Omit all pictures. Print the remaining lines exactly, from the start of the data through the line containing "The width and height of the screenshot is (887, 661).".
________________
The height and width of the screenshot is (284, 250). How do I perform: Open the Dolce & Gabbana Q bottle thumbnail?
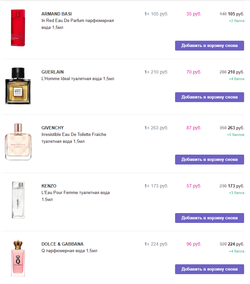tap(18, 258)
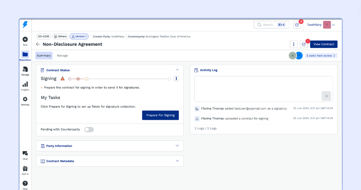The height and width of the screenshot is (190, 361).
Task: Click the New plus icon in sidebar
Action: 25,39
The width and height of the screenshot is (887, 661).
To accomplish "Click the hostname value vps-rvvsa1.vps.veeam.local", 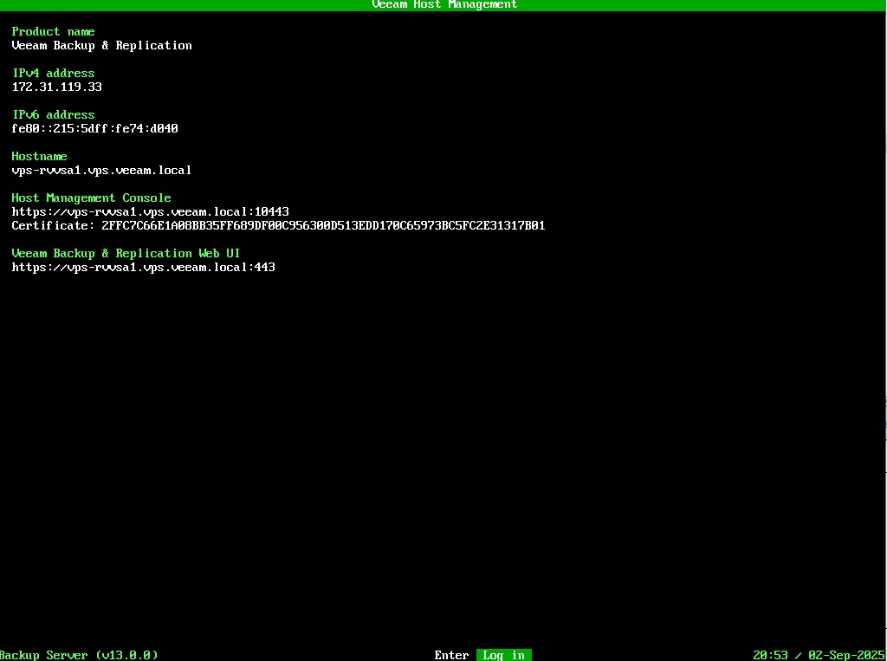I will point(101,170).
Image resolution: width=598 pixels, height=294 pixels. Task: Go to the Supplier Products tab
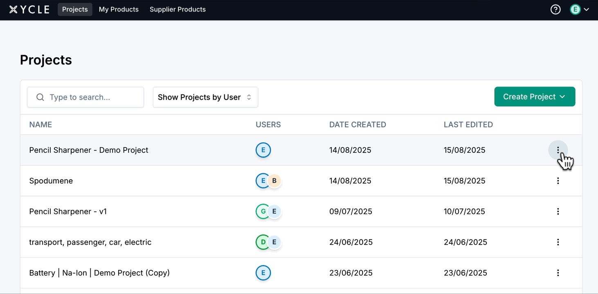(x=178, y=9)
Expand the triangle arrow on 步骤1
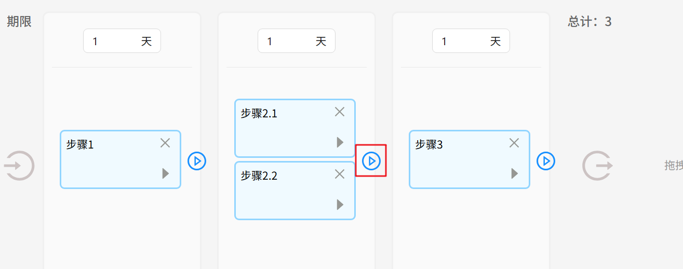Screen dimensions: 683x269 tap(166, 173)
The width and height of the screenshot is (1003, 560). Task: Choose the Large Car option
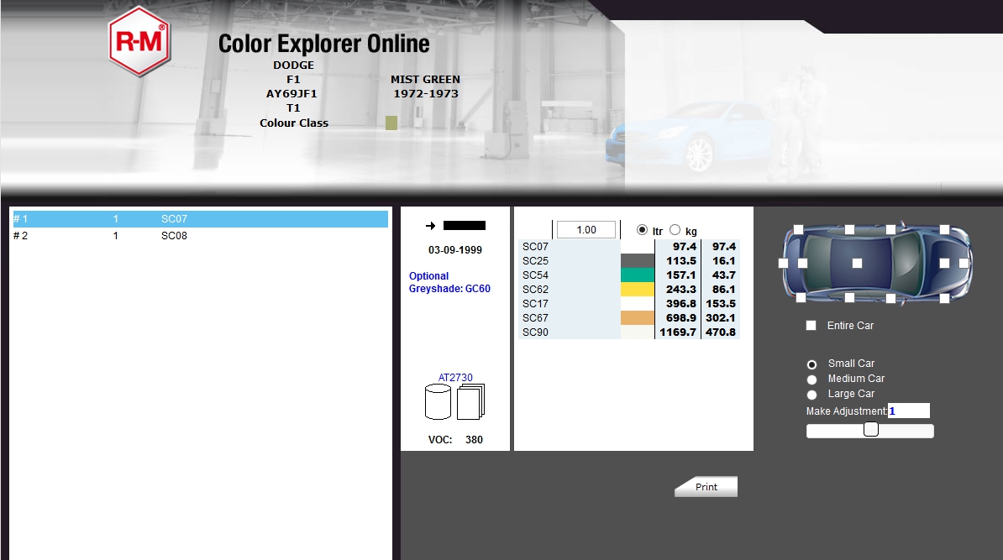[811, 395]
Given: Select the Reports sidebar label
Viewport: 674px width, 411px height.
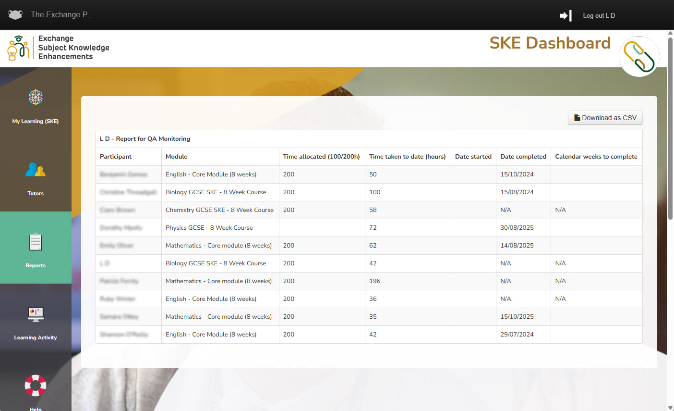Looking at the screenshot, I should tap(36, 265).
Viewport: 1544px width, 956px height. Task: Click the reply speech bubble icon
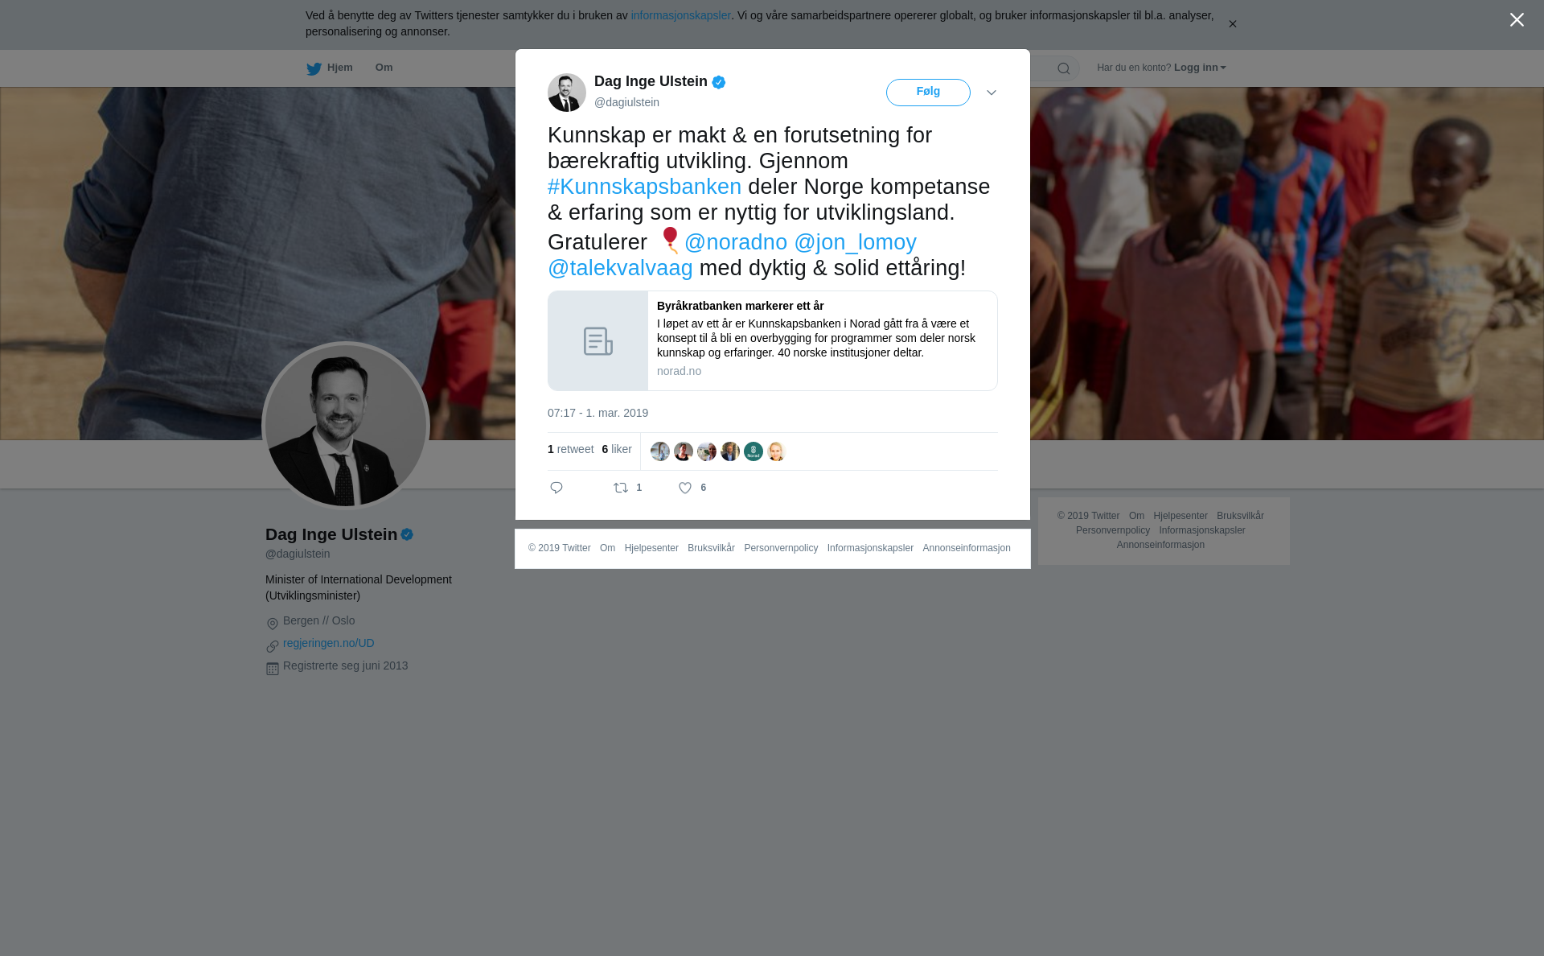coord(556,488)
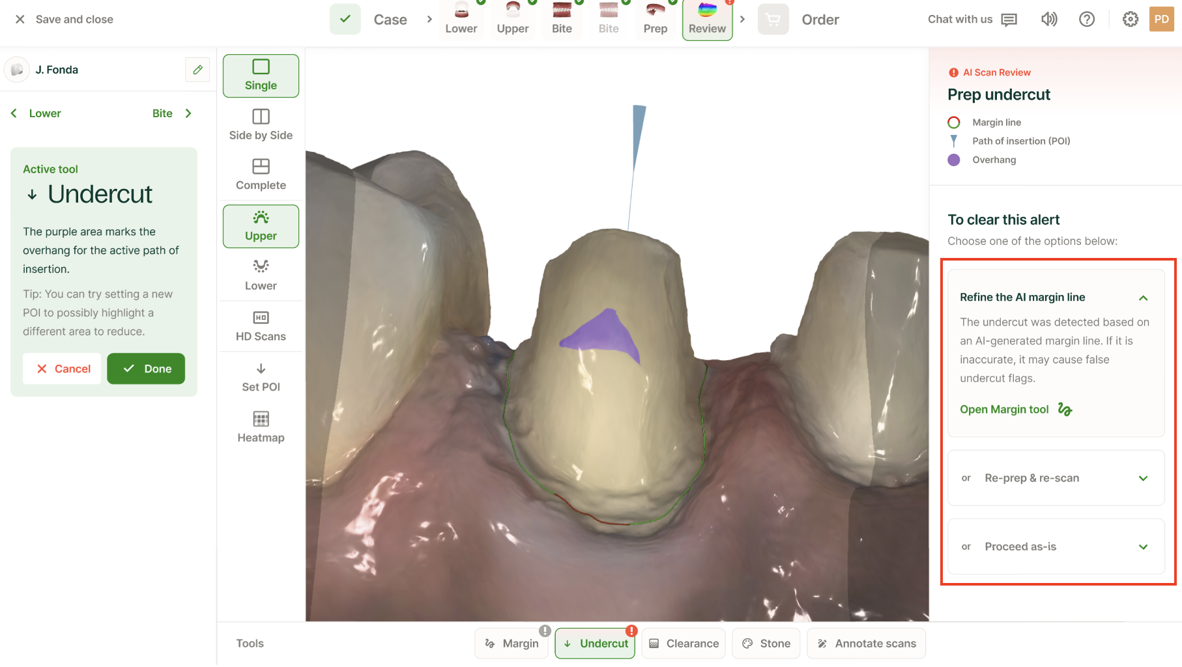Viewport: 1182px width, 667px height.
Task: Show the Lower jaw scan
Action: click(x=261, y=276)
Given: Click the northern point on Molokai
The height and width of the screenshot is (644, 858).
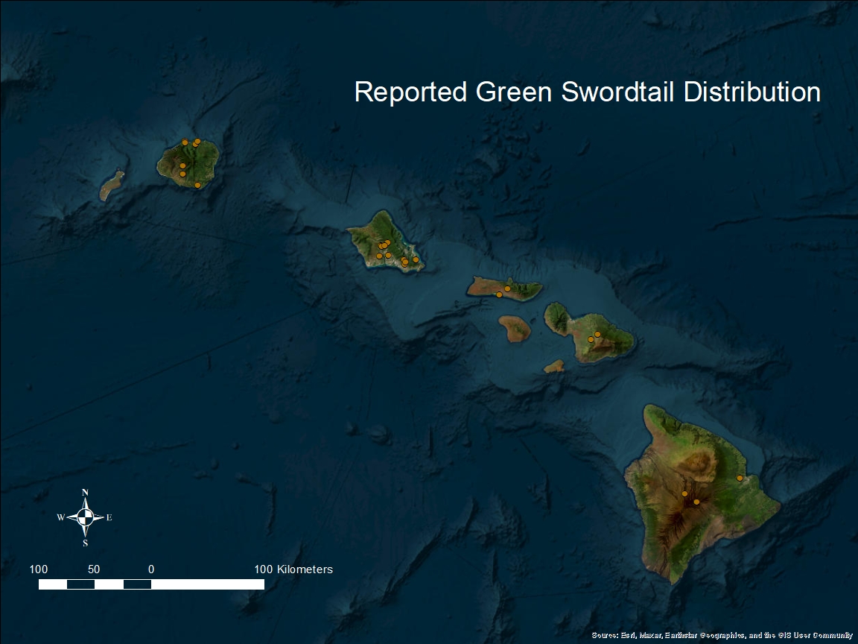Looking at the screenshot, I should (507, 288).
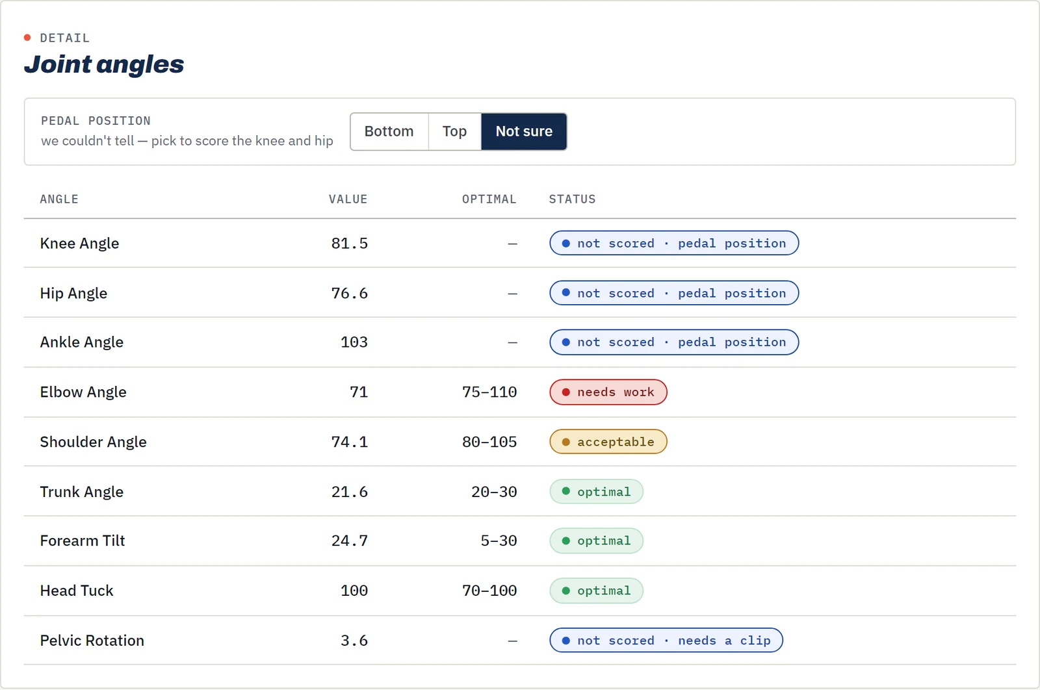Select the Shoulder Angle row label
The height and width of the screenshot is (690, 1040).
[x=93, y=442]
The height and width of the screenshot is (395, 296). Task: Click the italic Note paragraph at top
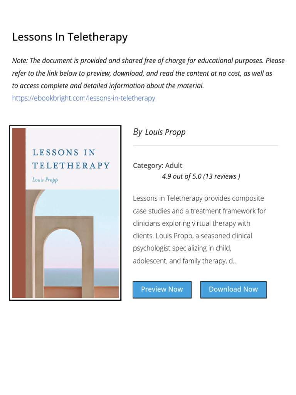click(148, 73)
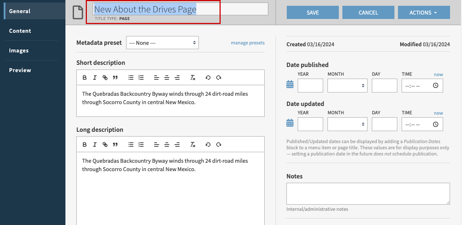The image size is (462, 225).
Task: Toggle Italic in Short description toolbar
Action: [x=95, y=78]
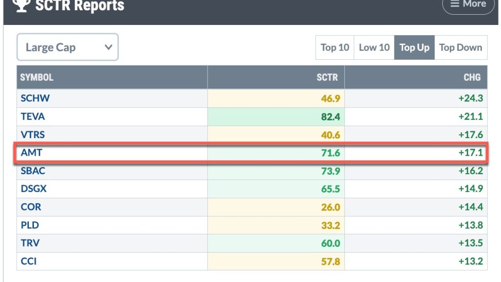Open the SCHW symbol link
This screenshot has width=501, height=282.
[x=35, y=98]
________________
WRITTEN RESPONSE:
The height and width of the screenshot is (284, 250). How do I perform: Open the Dolce & Gabbana Q bottle thumbnail?
tap(18, 258)
The height and width of the screenshot is (190, 361).
Task: Click the New plus icon in sidebar
Action: 25,39
The width and height of the screenshot is (887, 661).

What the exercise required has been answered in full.